Move to net zero means “more mining” according to the BBC

Although climate hysteric and renewables rent-seeker Al Gore called his world-famous propaganda film about climate change “An Inconvenient Truth”, the real inconvenient truth is how reaching net zero emissions requires more mining.

According to the BBC – often dubbed the British Brainwashing Corporation for its “woke” views on gender, climate change and globalism – “resource experts say the current supply of various metals and minerals cannot support a global economy producing net zero carbon emissions”.

In fact, Professor Richard Herrington – head of Earth Sciences at London's Natural History Museum – even said, “the public are not in this space at the moment; I don't think they understand yet the full implications of the green revolution”.

Well Advance’s 100,000+ supporters certainly do “understand the full implications of the green revolution”, Professor.

As we’ve written time and time again on this blog, the extraction of rare earth metals, cobalt, lithium and copper required for so-called “renewable technologies” will need to skyrocket to inconceivable levels given current rates of demand.

For instance, the BBC has admitted that “to switch Britain's 31.5 million petrol and diesel vehicles over to a battery-electric fleet would take an estimated 207,900 tonnes of cobalt, 264,600 tonnes of lithium carbonate, 7,200 tonnes of neodymium and dysprosium, and 2,362,500 tonnes of copper”.

“This amounts to twice the current annual world production of cobalt (used in battery electrodes), an entire year's world production of neodymium (to make electric motor magnets) and three-quarters of the world production of lithium (battery electrolyte),” the BBC revealed.

“Replacing the estimated 1.4 billion internal combustion engine vehicles worldwide would need 40 times these quantities, and that's before the metal and mineral requirements of all the wind turbines and solar farms are considered.”

Even the World Bank – an institution which argues that “2021 needs to be the year that climate change urgency truly entered the collective consciousness and lasting action followed” – agrees.

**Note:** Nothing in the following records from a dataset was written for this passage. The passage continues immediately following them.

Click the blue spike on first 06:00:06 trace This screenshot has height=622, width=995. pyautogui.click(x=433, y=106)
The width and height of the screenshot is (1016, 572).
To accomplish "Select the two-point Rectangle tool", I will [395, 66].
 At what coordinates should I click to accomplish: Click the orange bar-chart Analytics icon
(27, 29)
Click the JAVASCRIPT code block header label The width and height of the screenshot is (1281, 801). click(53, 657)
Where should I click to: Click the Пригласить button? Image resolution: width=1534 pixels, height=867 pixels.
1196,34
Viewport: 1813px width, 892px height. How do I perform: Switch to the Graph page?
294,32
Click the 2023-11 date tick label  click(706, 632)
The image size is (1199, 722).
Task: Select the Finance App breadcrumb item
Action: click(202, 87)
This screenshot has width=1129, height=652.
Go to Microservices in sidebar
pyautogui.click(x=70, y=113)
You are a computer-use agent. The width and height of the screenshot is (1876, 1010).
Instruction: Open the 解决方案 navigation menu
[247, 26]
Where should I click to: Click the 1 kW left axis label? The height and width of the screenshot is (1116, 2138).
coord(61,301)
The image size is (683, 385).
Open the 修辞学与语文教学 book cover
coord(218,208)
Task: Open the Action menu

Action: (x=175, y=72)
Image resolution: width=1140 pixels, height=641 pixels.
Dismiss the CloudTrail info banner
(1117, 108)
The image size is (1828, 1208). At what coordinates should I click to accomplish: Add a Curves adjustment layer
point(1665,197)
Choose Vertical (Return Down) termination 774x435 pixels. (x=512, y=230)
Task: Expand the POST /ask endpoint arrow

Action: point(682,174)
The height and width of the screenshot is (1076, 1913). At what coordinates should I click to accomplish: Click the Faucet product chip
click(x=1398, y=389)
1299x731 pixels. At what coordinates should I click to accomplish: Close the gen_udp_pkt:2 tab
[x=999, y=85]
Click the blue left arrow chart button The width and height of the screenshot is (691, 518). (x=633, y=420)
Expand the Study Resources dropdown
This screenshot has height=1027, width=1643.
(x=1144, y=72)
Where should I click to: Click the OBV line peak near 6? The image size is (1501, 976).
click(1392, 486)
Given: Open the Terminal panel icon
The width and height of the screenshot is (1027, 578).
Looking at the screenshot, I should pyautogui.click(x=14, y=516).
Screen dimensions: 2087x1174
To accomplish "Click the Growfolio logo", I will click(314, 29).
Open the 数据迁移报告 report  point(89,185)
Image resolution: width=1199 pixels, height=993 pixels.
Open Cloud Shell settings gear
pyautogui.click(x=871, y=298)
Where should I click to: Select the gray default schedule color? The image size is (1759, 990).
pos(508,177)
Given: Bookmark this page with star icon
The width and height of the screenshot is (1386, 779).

In its report titled “The Growing Role of Minerals and Metals for a Low Carbon Future”, the World Bank admits “the technologies assumed to populate the clean energy shift—wind, solar, hydrogen, and electricity systems—are in fact significantly MORE [World Bank’s own emphasis] material intensive in their composition than current traditional fossil-fuel-based energy supply systems”.

More specifically, the global production of neodymium will need to increase from the current 7000 tonnes a year to 50,000-380,000 tonnes by 2050 to meet the targets outlined in the Paris agreement.

The production of lithium, aluminium, cobalt and nickel will need to increase at least tenfold, with the required extraction of lithium to increase from a paltry 37,000 tonnes to 18 million to 52 million tonnes a year.

It’s chilling to think that the mining of these minerals is thanks to tens of thousands of Congolese children like eight-year-old Dorson – who for only 15 cents a day, breathes in toxic red dust while squinting through burning eyes for traces of cobalt in rocks.

Once he’s collected enough, Dorson sells his cobalt to unscrupulous Chinese middlemen who have no care whatsoever for the mine’s substandard workplace health and safety standards and enslavement of 40,000 child miners.

The cobalt is then on-sold to manufacturers in China before it winds up in the likes of Tesla cars, leaving the climate elite with warm, fuzzy feelings about reducing their emissions even though coal, gas, and nuclear powers China’s car manufacturing factories.

What a crock.

Considering Labor, the “modern Liberals” and Greens are still religiously committed to reaching net zero emissions as soon as possible, Advance is looking forward to the establishment of thousands of new lithium, copper, cobalt, nickel and rare earth metals mines throughout this great country, so we can produce enough so-called “renewable” technologies to somehow save the planet.